Felipe II y la Hegemonía Española
Felipe II consolidó los territorios heredados de Carlos I y consiguió la máxima extensión del imperio en 1580 con la anexión de Portugal y sus colonias, creando "el imperio donde nunca se ponía el sol".
Su política exterior se basó en defender el catolicismo y mantener la hegemonía europea. Derrotó a Francia en San Quintín, formó la Santa Liga con el Papa y Venecia para derrotar a los turcos en Lepanto (1571), y frenó el avance otomano por Europa.
Las tensiones con Inglaterra crecieron con Isabel I, que ayudaba a los rebeldes flamencos. Felipe II organizó la Armada Invencible para invadir Inglaterra, pero fracasó. En Flandes envió al Duque de Alba para sofocar la rebelión calvinista, pero no pudo evitar la independencia de Holanda.
El Conde-Duque de Olivares y las Rebeliones
Felipe IV dejó el poder en manos de su valido, el Conde-Duque de Olivares, quien pretendió centralizar el poder con la Unión de Armas: todos los reinos debían aportar hombres y dinero para el imperio sin excepciones.
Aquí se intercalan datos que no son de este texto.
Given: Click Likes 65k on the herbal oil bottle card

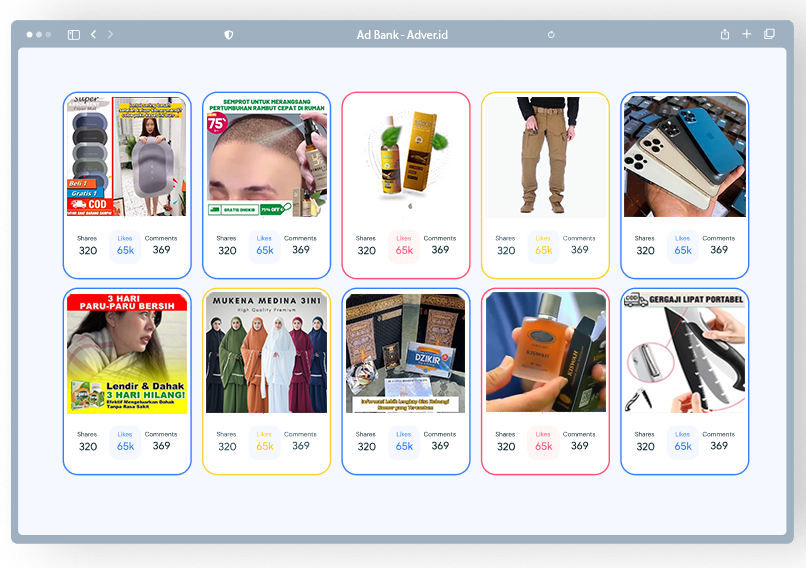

La situación explotó con la guerra contra Francia. Cataluña se rebeló en 1640 tras el Corpus de Sangre, donde asesinaron al virrey, y buscó apoyo francés. La rebelión duró doce años hasta que Barcelona se rindió en 1652.
El mismo año, Portugal se rebeló proclamando rey al Duque de Braganza. Esta vez Felipe IV no pudo recuperarla y la independencia portuguesa se consolidó. Las rebeliones de 1640 hicieron fracasar la política de Olivares, quien se retiró del gobierno.
Lección histórica: El intento de centralización excesiva provocó rebeliones que debilitaron gravemente el imperio español.